Take the lines from the line containing "How do I perform: Tap" through the end of the entries and output them exactly, with no pictures and nothing more.

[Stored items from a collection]
★ ★ ★ ★ ★ ★ ★
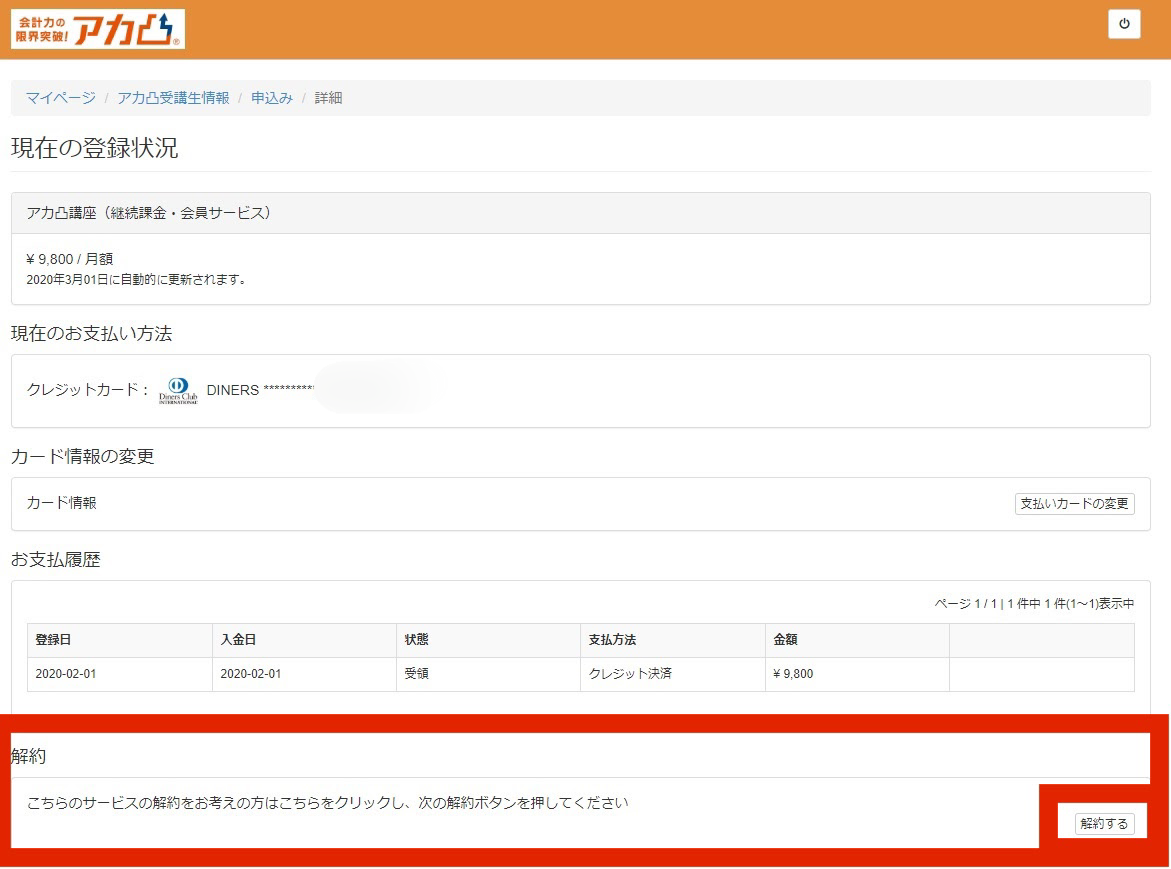The height and width of the screenshot is (869, 1171).
Task: Navigate to 申込み via breadcrumb
Action: tap(270, 98)
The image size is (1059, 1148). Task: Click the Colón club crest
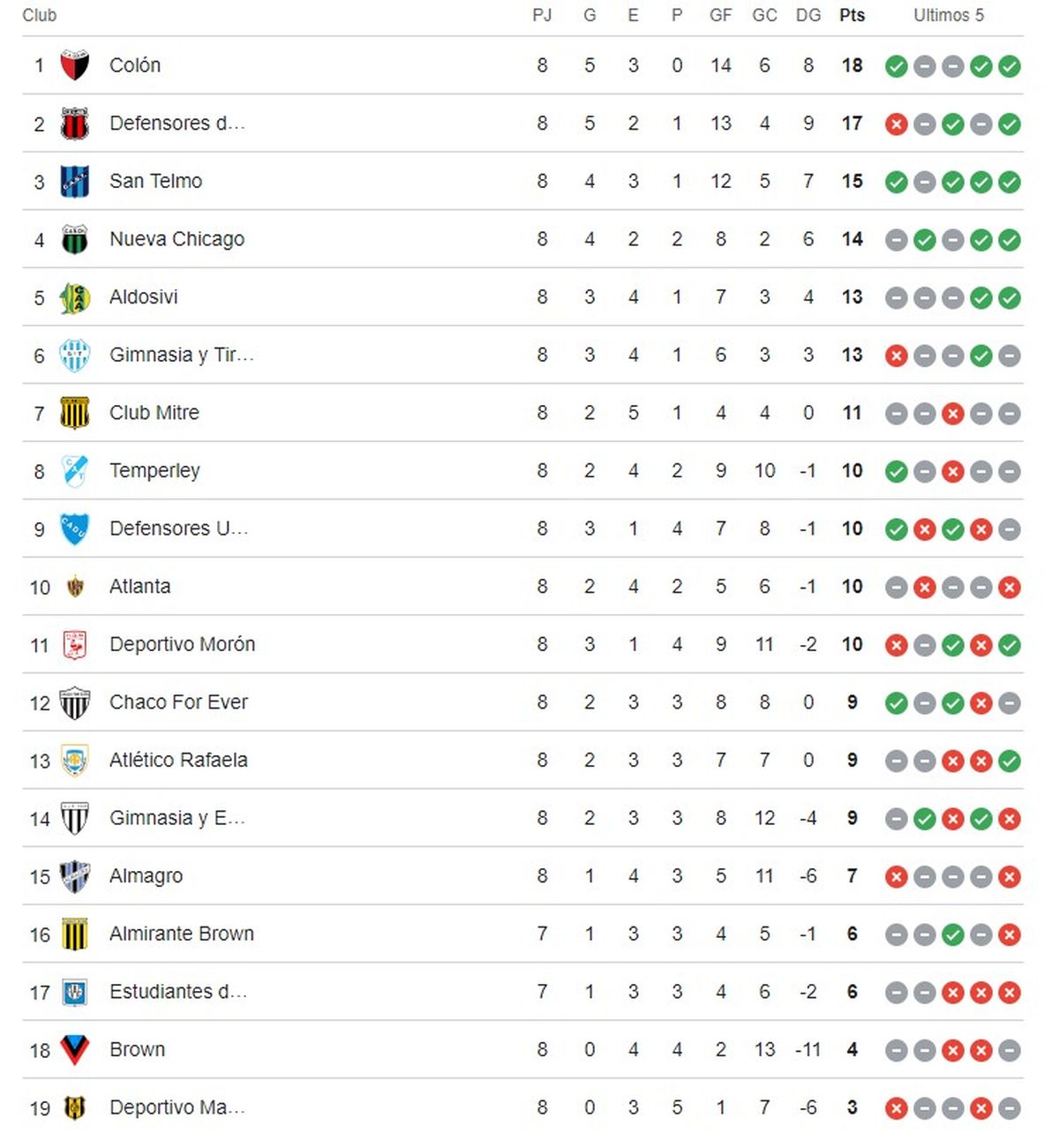pyautogui.click(x=74, y=65)
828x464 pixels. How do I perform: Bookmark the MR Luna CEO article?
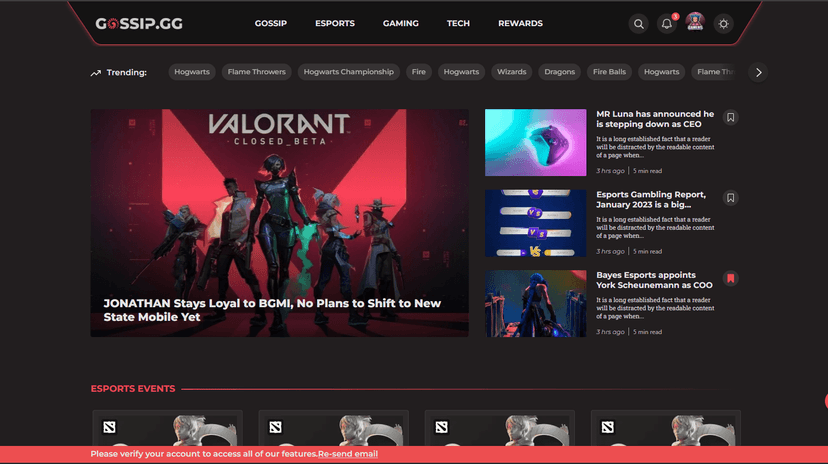(731, 117)
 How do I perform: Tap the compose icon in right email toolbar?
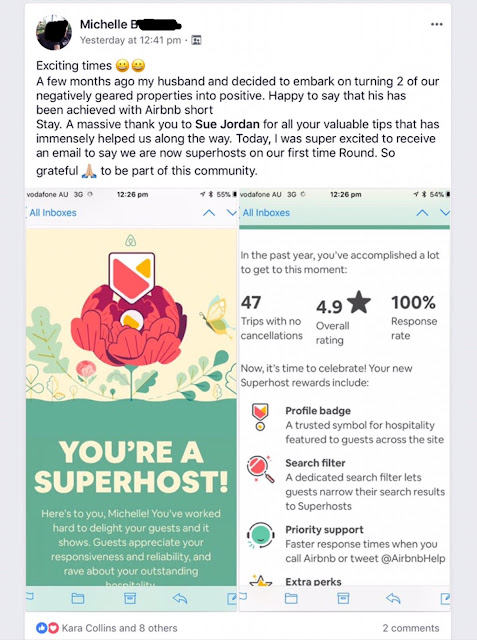point(445,598)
★ ★ ★ ★ ★ ★ ★
## [TASK SOLUTION]
 How do I perform: Tap the compose icon in right email toolbar?
point(445,598)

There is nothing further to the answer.